主宰していた劇団「セレソンデラックス」を発展的に解消し、劇団のヒット作を新しい考え方で上演しようと、6月にはサンシャイン劇場で『夕−ゆう−』を上演した。その舞台を観て驚いたのは、舞台と観客席の「敷居の低さ」だ。開演直前まで出演者は観客の求めに応じて、ツーショットの撮影に応じている。そればかりか、今は常識である「上演中は携帯電話を切る」というマナーを逆手に取り、芝居の中で家族が揃って記念写真を撮る場面で、観客に合図をすると、多くの観客がカメラの付いた携帯電話やデジカメを取り出し、出演者は各方向の客席に向いてポーズを作り、5分以上の撮影タイムが続いた。その後、「さぁ、芝居に戻ります。携帯のスイッチを切りましょう」と、すんなりと芝居に戻ったのだ。

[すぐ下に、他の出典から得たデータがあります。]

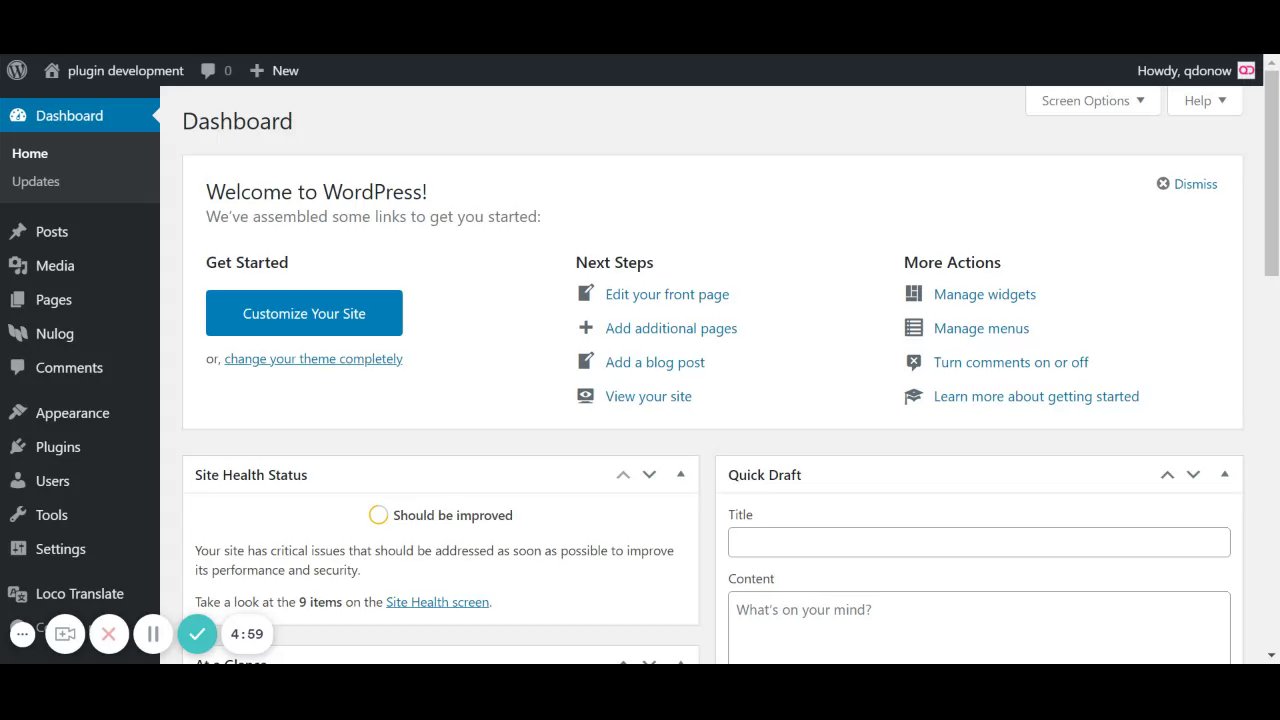Open Nulog from the sidebar
Screen dimensions: 1280x720
54,334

肖像権などの問題はあろうが、今までの常識を完全に覆したばかりか、観客席と舞台の距離を縮めるには絶大な効果を上げた。この人は、本当に芝居が好きで仕方がないのだ、と感じた。とにかく、お客さんに思う存分舞台を楽しんでもらうための工夫であれば、どんな事も厭わないのだ。多少専門的な話になるが、芝居は本来「祝祭」として、神に捧げるための祭りとしての要素を大きく持っている。古代から続くこの精神を、彼は現代の芝居で再現しようとしているのだ。芝居に祭りの要素があるからと言って、単に馬鹿騒ぎをすれば良い、というものではない。芝居は作品としてきっちり見せた上で、どれだけのプラスを観客に感じさせるか、ということだ。これは演劇の制作に携わるすべての人間が考えるべき問題であり、今までに多くの人が頭を悩ませて来た。それに対する宅間孝行の「提示」が、この舞台なのだ。

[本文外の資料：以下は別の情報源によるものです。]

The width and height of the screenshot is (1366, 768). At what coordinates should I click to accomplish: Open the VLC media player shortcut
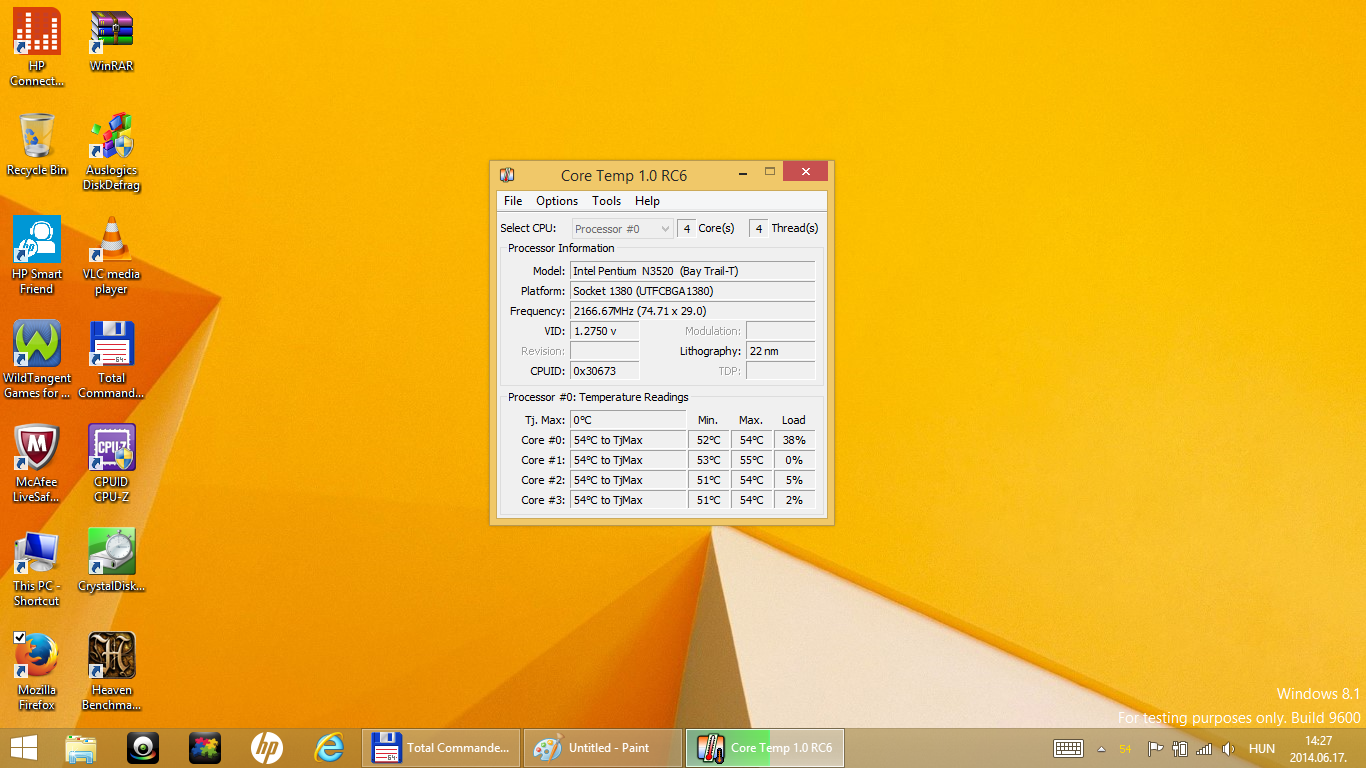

私が感じた点では、この舞台は危険な部分を孕んでいるとも言える。見方によっては、観客を巻き込んだ単なる「馬鹿騒ぎ」と捉えられかねないところにある。しかし、それが悪い、という理由はない。むしろ、芝居の上演中に言葉一つ発することなく、観客席で舞台だけを見つめていなくてはならない状態が正しいのかどうか、を考える必要があるだろう。江戸時代の歌舞伎は、客席で芝居の上演中の飲食が許されていた時期もある。それが、明治維新による西欧思想の流入と共に、「荒唐無稽な歌舞伎は為にならない」と、劇場も桟敷へ座って酒を酌み交わし、弁当をつついていたものが、西洋の椅子式の劇場構造に変わり、観客の芝居に対する姿勢や感覚も変化を遂げたのだ。

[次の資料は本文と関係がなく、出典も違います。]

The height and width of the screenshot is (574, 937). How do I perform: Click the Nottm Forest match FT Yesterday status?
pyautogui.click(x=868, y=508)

彼は、今の演劇をいきなり江戸時代に戻そうという過激な事は考えてはいないだろう。ただ、それに近いやり方が、現代の観客にどう受け取られ、それが次のステップにどうつながるのかを考えているのではあるまいか。ここまで敷居を下げるには、今までに多くの試行錯誤が重ねられ、中には成功とは言えなかったものもあっただろう。しかし、『夕−ゆう−』に関して言えば、彼の実験的とも言える方法が、見事に成功した舞台だったと評価できる。それを、観客や我々がどういう感想で受け取るか、だ。芝居には長い伝統がある。しかし、伝統があるものは、必ずしもそのままの形で守られて来たものばかりではない。「伝統は破壊されることで新しい伝統が生まれる」という発想もある。その点で言えば、彼は今後の演劇界の革命児となりうる要素は充分に持っているはずだ。後は、それを観客がどういう眼で観るか、それを支持するかどうかだろう。結果が出るまでには時間がかかるだろうが、彼の試みは、今の演劇界で無視することができない問題をたくさん持っていることは間違いない。